What you need to do -
The lines to return are those below that contain the word "will".

Materials provided -
Segment Open
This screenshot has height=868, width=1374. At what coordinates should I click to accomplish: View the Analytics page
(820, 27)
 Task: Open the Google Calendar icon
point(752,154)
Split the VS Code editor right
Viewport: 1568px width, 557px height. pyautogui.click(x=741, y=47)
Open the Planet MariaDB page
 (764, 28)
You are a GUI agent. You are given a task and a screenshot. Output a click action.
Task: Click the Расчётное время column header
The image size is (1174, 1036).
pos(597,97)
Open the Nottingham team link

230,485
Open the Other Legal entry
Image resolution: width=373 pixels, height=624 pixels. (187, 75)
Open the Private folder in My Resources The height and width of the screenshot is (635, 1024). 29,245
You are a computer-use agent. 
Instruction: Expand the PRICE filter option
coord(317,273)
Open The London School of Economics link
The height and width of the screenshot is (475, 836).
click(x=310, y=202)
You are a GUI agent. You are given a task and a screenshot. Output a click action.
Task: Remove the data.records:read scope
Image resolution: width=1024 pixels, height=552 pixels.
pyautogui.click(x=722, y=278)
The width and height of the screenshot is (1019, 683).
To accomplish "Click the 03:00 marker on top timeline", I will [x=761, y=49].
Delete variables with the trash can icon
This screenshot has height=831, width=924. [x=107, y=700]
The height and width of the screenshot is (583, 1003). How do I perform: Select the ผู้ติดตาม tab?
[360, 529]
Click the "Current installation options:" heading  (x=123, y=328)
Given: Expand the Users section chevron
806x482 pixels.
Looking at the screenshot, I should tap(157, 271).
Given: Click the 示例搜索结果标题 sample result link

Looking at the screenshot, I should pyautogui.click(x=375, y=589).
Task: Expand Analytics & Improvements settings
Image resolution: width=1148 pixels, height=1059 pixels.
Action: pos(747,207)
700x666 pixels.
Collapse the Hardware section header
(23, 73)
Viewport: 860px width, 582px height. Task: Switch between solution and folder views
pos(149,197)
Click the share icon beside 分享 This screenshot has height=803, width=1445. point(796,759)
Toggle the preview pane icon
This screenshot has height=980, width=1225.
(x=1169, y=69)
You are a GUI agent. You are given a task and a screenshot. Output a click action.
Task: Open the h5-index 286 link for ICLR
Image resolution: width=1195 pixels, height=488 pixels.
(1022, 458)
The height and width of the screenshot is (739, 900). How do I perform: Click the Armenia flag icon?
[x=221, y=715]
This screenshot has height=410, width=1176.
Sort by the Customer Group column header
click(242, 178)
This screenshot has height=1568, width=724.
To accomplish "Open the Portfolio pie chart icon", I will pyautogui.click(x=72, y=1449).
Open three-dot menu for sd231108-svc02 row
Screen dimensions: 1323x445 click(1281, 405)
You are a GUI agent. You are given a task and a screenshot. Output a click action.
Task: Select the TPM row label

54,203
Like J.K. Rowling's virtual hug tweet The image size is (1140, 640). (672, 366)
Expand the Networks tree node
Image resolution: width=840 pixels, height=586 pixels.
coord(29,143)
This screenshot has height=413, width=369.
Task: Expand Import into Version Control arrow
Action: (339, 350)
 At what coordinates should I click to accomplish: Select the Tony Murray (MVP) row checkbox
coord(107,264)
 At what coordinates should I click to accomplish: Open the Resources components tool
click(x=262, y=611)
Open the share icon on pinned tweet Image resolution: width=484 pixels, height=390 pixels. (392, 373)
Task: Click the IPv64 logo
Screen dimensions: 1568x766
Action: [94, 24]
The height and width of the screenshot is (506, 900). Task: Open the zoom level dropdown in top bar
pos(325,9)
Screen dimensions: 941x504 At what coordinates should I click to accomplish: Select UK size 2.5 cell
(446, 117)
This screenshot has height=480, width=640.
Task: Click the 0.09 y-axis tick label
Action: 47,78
Segment Closed
Your response -
To accomplish "Click the 03:00 marker on top timeline", I will [x=761, y=49].
To accomplish "Open the Portfolio pie chart icon", I will pyautogui.click(x=72, y=1449).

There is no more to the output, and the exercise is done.